#### [Exercise details]
Lines holding the string "entry" are the ones to copy; find them all in the data.

══ Information ══

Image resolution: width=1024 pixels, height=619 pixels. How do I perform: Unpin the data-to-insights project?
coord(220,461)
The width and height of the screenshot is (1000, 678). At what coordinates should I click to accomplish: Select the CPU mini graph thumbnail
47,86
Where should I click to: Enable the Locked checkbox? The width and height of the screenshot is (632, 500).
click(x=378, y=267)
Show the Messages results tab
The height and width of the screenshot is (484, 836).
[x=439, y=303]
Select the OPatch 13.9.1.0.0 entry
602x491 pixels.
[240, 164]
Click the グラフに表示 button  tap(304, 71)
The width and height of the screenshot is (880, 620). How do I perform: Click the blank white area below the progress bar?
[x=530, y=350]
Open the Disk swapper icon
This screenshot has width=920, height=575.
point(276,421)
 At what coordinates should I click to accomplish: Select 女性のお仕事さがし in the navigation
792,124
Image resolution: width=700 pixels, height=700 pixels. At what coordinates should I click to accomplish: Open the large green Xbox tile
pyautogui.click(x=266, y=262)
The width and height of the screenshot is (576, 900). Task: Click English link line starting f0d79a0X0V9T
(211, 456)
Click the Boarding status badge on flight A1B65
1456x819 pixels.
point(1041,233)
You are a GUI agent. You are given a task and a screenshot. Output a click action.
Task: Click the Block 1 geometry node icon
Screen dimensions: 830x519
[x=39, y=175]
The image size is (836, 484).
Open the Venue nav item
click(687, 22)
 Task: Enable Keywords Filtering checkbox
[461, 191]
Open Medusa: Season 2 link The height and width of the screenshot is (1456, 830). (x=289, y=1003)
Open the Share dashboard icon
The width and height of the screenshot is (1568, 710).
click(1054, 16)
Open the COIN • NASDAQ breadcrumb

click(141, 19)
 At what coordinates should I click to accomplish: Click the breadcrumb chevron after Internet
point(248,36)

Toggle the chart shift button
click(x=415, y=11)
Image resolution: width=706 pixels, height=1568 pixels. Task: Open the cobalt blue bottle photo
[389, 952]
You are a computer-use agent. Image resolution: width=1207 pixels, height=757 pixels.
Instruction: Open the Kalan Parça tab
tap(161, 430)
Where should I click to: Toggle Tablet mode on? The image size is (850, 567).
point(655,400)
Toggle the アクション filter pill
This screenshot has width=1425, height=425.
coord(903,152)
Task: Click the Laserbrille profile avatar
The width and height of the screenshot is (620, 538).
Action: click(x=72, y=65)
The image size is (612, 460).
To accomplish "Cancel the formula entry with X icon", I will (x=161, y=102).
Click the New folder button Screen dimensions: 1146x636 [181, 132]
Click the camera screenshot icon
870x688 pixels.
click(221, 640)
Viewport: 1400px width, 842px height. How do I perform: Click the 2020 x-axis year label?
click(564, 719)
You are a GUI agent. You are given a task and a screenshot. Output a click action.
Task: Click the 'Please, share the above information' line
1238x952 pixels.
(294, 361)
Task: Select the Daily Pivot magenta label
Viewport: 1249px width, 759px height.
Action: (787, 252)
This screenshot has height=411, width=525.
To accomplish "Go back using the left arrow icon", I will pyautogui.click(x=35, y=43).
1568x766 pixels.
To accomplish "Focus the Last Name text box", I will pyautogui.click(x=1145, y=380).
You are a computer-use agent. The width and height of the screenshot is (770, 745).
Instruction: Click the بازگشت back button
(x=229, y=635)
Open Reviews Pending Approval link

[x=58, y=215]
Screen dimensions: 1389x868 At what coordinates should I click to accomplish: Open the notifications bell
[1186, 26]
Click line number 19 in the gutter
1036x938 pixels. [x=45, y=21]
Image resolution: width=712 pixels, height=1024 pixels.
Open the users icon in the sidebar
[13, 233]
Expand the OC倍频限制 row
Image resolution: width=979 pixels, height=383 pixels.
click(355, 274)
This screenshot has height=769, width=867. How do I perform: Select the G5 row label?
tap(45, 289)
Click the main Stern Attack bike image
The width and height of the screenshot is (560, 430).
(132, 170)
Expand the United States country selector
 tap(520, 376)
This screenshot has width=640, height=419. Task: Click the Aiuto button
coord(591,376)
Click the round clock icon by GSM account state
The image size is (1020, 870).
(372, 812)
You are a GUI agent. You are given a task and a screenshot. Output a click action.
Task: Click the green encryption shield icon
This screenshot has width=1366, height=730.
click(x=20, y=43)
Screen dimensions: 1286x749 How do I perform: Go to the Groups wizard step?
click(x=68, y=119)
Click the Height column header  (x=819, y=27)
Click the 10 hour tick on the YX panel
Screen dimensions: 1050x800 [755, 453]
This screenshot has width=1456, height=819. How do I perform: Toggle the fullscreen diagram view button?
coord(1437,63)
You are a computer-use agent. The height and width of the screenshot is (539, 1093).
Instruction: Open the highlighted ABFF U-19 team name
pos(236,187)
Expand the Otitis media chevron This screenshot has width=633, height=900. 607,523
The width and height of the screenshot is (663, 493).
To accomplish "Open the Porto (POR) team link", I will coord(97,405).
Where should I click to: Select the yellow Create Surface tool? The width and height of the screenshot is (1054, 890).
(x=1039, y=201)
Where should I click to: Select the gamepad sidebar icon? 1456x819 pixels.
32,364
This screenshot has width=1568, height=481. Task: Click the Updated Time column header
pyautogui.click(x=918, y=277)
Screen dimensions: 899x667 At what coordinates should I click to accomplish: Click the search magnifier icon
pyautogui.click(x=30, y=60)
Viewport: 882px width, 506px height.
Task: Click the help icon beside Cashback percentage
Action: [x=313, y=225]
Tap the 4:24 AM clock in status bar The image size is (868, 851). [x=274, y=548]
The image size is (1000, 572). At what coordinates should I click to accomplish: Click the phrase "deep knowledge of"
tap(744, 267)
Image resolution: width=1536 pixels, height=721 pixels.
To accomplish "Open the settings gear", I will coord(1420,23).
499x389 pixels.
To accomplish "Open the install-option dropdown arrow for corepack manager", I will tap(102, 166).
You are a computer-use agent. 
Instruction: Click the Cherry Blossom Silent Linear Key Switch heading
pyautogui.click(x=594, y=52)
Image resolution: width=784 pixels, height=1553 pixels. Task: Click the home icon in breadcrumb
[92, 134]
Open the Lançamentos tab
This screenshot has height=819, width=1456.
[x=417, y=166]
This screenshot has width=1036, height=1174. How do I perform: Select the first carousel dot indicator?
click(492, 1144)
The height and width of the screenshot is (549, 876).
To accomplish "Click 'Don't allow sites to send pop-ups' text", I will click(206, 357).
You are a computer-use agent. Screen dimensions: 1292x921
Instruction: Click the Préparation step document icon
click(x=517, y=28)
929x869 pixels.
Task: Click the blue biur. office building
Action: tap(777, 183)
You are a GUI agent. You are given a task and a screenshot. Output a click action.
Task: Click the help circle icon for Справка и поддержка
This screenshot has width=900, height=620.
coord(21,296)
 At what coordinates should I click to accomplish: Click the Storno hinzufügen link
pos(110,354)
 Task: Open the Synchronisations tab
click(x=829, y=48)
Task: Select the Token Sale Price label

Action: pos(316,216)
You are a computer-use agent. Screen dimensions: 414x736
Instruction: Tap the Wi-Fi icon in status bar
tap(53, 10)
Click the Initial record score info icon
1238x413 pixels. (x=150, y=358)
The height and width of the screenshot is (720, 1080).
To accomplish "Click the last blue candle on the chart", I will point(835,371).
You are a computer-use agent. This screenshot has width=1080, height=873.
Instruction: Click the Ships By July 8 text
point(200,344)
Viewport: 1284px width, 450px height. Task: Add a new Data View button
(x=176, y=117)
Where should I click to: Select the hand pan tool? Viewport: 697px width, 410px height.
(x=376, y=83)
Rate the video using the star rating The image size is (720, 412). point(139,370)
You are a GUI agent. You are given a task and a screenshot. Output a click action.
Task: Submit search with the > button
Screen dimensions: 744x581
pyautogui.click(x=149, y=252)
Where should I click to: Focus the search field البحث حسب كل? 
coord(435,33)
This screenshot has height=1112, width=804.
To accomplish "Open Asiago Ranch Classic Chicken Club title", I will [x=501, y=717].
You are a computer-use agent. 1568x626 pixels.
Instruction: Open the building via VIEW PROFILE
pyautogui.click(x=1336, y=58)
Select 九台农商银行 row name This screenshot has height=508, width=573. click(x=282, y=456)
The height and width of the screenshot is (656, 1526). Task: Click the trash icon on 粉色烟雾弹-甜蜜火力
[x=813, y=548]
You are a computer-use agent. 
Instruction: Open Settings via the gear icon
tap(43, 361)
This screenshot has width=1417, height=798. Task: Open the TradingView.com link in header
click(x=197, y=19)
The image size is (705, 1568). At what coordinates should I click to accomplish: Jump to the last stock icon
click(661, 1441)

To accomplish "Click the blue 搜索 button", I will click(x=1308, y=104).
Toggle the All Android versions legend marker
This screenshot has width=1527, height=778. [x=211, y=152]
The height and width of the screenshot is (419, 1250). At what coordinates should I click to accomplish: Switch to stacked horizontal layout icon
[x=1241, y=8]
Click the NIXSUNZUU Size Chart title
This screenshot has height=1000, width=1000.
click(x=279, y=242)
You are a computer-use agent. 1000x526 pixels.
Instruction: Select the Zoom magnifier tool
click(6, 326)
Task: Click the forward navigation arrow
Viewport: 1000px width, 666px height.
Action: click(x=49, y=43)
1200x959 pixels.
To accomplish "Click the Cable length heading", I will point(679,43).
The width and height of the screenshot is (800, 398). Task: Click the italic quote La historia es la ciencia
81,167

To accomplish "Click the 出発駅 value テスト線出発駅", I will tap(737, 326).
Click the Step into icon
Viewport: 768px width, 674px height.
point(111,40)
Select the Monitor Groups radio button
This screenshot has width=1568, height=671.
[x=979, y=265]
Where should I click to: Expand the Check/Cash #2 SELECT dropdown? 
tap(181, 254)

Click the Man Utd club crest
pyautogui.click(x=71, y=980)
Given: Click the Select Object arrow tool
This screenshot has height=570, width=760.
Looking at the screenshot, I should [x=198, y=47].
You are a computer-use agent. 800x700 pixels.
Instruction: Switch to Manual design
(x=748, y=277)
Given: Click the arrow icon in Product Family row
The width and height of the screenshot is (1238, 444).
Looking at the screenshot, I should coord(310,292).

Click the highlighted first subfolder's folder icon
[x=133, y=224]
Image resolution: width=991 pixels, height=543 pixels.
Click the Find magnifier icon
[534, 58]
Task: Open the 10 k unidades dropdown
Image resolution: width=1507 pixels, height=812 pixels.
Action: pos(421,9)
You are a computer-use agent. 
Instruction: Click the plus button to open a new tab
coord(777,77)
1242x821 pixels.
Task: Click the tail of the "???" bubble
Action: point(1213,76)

═══

#### [Solution to the exercise]
Select the OPatch 13.9.1.0.0 entry
To accomplish "Cancel the formula entry with X icon", I will (x=161, y=102).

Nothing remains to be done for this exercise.